Thursday, May 04, 2006

Article: The next 3 years in Iraq

From Josh, I found this article in the New Yorker about the Iraq War. The most poignant line:

As a strategy, this amounts to muddling through the rest of the Bush Presidency, without being forced to admit defeat, until January of 2009, when the war will become a new President’s problem.

I agree. As far as I can see, these are our current alternatives for dealing with Iraq...


1) The Powell Doctrine: Use massive, overwhelming force with a clear exit strategy. My brother, who recently returned from the outskirts of Fallujah, has told me that we need roughly three times as many troops in Iraq. This jibes pretty well with what General Shinseki and other brass said before the war. Instead, we invaded with our forces organized around the Rumsfeld Doctrine, and the country fell into chaos. This would require roughly 400,000 troops, up from the current troop strength of about 132,000. We would need to extend tours of duty from 9-12 months to about 2 years, and we would need to call up most of our reserves. It would also require an additional $200 billion per year to rebuild the infrastructure and train a new Iraq army. Once this is accomplished, we should be able to leave in about 2-4 years when Iraq would be relatively stable.

2) The Murtha Plan: This plan, embraced by many Democrats, calls for removing our troops from Iraq. The first step would be to redeploy most of our forces outside of hot zones, and switch to a quick reaction, "over the horizon" strategy. This is based on the premise that our armed forces create more violence then they prevent by acting as police within Iraq. The second step would be a structured pull out from Iraq to Kuwait. If there is a coup attempt, we re-invade, but otherwise we try and stay out of things as much as possible. The final step would be to bring our troops home. Murtha has estimated that the process would take about 2 years, but that we could start bringing home our troops in stages within months.

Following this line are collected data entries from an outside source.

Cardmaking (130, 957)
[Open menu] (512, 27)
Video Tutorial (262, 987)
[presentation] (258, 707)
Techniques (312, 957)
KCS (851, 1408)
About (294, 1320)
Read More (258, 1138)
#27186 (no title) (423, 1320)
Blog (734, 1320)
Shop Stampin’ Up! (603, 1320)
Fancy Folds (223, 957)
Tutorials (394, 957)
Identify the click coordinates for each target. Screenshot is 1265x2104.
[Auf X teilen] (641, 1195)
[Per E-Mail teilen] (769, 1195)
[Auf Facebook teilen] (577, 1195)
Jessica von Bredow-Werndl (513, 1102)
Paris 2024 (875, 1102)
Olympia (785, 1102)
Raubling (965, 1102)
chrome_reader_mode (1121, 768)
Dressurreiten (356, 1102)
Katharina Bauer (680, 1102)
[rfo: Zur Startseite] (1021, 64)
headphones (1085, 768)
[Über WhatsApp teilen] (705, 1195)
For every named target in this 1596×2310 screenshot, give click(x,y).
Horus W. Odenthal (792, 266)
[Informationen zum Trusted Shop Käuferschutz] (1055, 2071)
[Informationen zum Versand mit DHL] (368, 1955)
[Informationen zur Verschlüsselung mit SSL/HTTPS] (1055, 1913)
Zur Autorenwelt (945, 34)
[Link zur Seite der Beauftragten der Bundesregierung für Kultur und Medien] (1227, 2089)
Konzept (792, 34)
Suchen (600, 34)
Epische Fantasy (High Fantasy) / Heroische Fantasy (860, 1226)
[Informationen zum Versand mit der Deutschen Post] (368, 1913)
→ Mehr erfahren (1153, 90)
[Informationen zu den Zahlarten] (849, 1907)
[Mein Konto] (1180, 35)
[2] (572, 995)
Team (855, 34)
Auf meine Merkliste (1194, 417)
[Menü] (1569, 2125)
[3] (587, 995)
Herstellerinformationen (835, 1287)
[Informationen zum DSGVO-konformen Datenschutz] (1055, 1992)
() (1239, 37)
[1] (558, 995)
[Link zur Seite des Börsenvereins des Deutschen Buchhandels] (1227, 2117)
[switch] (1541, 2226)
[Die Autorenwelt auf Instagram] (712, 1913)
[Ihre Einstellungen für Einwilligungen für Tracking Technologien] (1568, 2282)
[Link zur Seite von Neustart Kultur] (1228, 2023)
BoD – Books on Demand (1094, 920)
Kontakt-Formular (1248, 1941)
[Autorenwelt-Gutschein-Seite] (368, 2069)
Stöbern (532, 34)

3) Stay the Course: The status quo. We slowly bleed to death in Iraq as public support bottoms out at home. This somehow theoretically leads to a safe, democratic Iraq. But it ignores all of the facts about what is actually going on. Eventually, another president will have to come in and deal with the problem. Yet the longer we wait, the more risky our choices become. No one will have the political will to re-invade Iraq in 2009. And the Murtha Plan will quickly devolve into a Nixon style "peace with honor" pull out, where friendly forces collapse as we leave.

My prediction, sadly, is number three.